Humanities vs. Sciences and Home

Although Swarthmore is a small, unified liberal arts college, humanities students (I’m grouping social science into this) gain a very different Swarthmore experience than natural science students. The academic buildings they live in (science center and martin), the people they associate with, the activities they participate in, the homework load, the goals they have in mind. My philosophy professor made a comment on philosophy that sparked deep reflection in me. He said that knowledge is intended to shape who we are as people. If that’s true, the people that humanities students become are entirely different than the people sciences shape students to be, even though both can intersect.

Another comment made my philosophy teacher helped us appreciate the value of the humanities. Although modern education is intended to foster progress, technological, moral, economic, political, the college experience helps us become better humans. Humanities courses force you to question and re-examine personal traditional beliefs. For example, in my religion class, we were given a reading assignment called the “religion of the market” which investigated the capitalistic market system by analogizing it to religion. It made a compelling argument that forced me to think about why I believe what I believe. No, we’re not communist anarchist at Swarthmore. Far from it. But I feel like these humanities classes help me think more intelligently in my every day life. It stretches my willingness to broaden my horizons, to borrow a cliche. While I have been growing personally or “spiritually” as we say in my religion class, I have managed to still be academic. Kierkegaard, Simone Weil, Martin Buber (in religion), Aristotle, Descartes, Dewey (in philosophy), are serious, challenging academic readings. These classes allow me to straddle both worlds of humanities (being a human) and academia.

Stated problem 1:
From the post on humanities and sciences at Swarthmore, quote the passage that begins at the words "Although Swarthmore is" and stops after the words "both can intersect.".
Stated problem 2:
In the post on humanities and sciences at Swarthmore, what was the reading assignment given in the religion class called?
Stated problem 3:
Proceed with the post on humanities and sciences at Swarthmore from where it stops.

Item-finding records

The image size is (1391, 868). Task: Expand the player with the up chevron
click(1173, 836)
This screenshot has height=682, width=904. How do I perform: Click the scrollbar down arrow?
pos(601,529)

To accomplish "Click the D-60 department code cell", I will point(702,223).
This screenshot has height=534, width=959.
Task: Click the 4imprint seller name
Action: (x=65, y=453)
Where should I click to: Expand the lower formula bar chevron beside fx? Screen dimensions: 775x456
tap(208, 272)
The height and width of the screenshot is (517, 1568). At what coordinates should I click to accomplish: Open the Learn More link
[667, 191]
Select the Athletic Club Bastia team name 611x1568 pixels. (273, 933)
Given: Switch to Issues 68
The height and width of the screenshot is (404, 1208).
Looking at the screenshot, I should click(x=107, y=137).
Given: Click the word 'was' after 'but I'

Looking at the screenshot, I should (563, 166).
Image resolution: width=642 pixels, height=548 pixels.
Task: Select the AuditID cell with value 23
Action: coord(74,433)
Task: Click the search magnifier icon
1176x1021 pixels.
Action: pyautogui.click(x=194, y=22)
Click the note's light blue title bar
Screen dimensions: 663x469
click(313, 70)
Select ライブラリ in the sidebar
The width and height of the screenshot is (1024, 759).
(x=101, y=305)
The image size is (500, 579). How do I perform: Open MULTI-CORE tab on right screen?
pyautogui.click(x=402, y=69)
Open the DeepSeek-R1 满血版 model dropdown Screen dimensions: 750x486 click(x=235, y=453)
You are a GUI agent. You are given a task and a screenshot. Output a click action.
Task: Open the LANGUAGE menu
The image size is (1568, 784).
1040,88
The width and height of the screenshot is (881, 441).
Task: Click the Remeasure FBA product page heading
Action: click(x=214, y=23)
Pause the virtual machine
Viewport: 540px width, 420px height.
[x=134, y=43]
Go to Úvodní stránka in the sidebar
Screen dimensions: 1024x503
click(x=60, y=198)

Task answer 1:
Although Swarthmore is a small, unified liberal arts college, humanities students (I’m grouping social science into this) gain a very different Swarthmore experience than natural science students. The academic buildings they live in (science center and martin), the people they associate with, the activities they participate in, the homework load, the goals they have in mind. My philosophy professor made a comment on philosophy that sparked deep reflection in me. He said that knowledge is intended to shape who we are as people. If that’s true, the people that humanities students become are entirely different than the people sciences shape students to be, even though both can intersect.

Task answer 2:
It was called the "religion of the market."

Task answer 3:
For a science students, the focus of some sciences classes are far more concrete; especially engineering. Part of this may be that some students want to get pre-med requirements out of the way, early, so freshman and sophomores take more academically concrete natural sciences courses. It’s usually, Bio 1, Bio 2 and Orgo 1, Orgo 2 and so on. Each are lab courses, of course. It’s pretty intense. Another similar major is computer science, where classes, beginning classes at least, are very focused on developing skills and concrete knowledge. Thus, in these beginning years, my Swat experience diverges from other science students’ experience.

Even in religion, there are other courses that are more academic. Such courses focus on more political/historical contexts. And there are many science classes which focus on more human aspects, like Bioethics, Philosophy of Science…I’m sure there are more. I guess in the end you can get what you look for. Some people just don’t appreciate it enough.

Summary: TAKE HUMANITIES/SOCIAL SCIENCE CLASSES.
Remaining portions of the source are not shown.